▶ **Tareas**:
[a] Enumere todas las reglas de conducta que, según la noticia, la jueza resolvió mantener para el imputado.
[b] Reescriba el pasaje de la noticia desde "La jueza resolvió" hasta "Nacional de Migraciones.", cambiando "imputado" por "procesado".

▶ **Texto del ejercicio**:
::::::::::

A seis días del siniestro que conmocionó a la comunidad ushuaiense.
La jueza María Cristina Barrionuevo imputó por homicidio culposo a Alejandro Hidalgo Parra, de nacionalidad chilena y 48 años de edad, descartando en un principio, la existencia de dolo. También dispuso un embargo sobre sus bienes por 60 millones de pesos y mantuvo la prohibición de salir del país.

El Juzgado de Instrucción Nº 2 del Distrito Judicial Sur procesó a Alejandro Robinson Hidalgo Parra, de 48 años, como autor penalmente responsable del delito de homicidio culposo por conducción imprudente de automotor, en el marco de la causa que investiga la muerte de la Dra. Ana María “Charo” Zingoni.
Al dictar el procesamiento, la magistrada descartó preliminarmente la figura de dolo y encuadró el hecho como imprudente, delito cuya pena prevista en el Código Penal oscila entre uno y cinco años de prisión.
Según la imputación, la camioneta Ford F-150 Raptor conducida por Hidalgo Parra—quien retornaba hacia la República de Chile acompañado por su pareja— embistió a la médica, que circulaba en bicicleta por la banquina en el mismo sentido de circulación (sur-norte), provocándole lesiones que ocasionaron su fallecimiento en el lugar.
El hecho ocurrió el sábado 14 de febrero al mediodía, sobre la Ruta Nacional Nº 3, en un día con buena visibilidad y pavimento seco, a unos 300 metros del puente sobre el río Olivia, en proximidades del ingreso al camping de la zona.
La jueza resolvió además mantener las reglas de conducta impuestas al imputado: deberá comparecer cada vez que sea citado, informar cualquier cambio de domicilio y no podrá salir de la provincia ni del país sin autorización judicial, bajo apercibimiento de detención en caso de incumplimiento. En ese marco, se libró comunicación a la DGICU – Dirección General de Información Criminal y Cooperación Internacional – para su incorporación en el sistema SIFCOP – Sistema Federal de Comunicaciones Policiales – y su notificación a las fuerzas de seguridad y a la Dirección Nacional de Migraciones.
Asimismo, se dispuso el embargo de bienes del sujeto extranjero hasta cubrir la suma de 60 millones de pesos, equivalentes a unos 42 mil dólares.
La familia de la víctima, en tanto, se constituyó como querellante para intervenir activamente en el proceso.

::::::::::

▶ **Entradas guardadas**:

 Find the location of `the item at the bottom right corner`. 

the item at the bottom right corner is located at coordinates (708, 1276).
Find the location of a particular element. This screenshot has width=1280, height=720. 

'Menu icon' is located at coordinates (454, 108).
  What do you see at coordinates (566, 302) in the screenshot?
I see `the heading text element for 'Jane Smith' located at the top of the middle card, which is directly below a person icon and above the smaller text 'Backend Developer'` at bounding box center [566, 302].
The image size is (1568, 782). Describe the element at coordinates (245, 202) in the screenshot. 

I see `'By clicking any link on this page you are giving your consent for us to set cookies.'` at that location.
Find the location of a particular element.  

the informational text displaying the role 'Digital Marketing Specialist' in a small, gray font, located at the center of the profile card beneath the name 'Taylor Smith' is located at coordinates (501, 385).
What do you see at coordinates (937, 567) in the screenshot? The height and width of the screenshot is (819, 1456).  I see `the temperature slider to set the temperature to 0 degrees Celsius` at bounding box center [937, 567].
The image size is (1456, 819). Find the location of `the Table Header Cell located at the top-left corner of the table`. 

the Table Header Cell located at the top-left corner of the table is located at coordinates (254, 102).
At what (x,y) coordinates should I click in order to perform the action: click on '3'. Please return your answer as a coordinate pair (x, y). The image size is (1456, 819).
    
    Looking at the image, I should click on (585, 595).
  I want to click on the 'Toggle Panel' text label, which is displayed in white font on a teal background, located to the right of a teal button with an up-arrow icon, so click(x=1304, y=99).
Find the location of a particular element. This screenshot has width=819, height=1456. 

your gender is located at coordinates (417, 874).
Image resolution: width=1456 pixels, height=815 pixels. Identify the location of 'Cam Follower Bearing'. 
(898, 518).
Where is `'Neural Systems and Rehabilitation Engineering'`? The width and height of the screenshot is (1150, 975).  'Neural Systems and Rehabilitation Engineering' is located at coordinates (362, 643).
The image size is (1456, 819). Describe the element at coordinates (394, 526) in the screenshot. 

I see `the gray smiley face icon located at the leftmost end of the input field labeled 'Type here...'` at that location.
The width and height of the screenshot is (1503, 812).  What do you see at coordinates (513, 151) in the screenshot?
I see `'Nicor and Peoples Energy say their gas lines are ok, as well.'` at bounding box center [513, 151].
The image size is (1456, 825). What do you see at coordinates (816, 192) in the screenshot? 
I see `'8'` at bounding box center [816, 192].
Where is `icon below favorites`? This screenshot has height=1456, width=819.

::::::::::

▶ **Respuestas**:
[a]
- Comparecer cada vez que sea citado.
- Informar cualquier cambio de domicilio.
- No salir de la provincia ni del país sin autorización judicial.

[b]
La jueza resolvió además mantener las reglas de conducta impuestas al procesado: deberá comparecer cada vez que sea citado, informar cualquier cambio de domicilio y no podrá salir de la provincia ni del país sin autorización judicial, bajo apercibimiento de detención en caso de incumplimiento. En ese marco, se libró comunicación a la DGICU – Dirección General de Información Criminal y Cooperación Internacional – para su incorporación en el sistema SIFCOP – Sistema Federal de Comunicaciones Policiales – y su notificación a las fuerzas de seguridad y a la Dirección Nacional de Migraciones.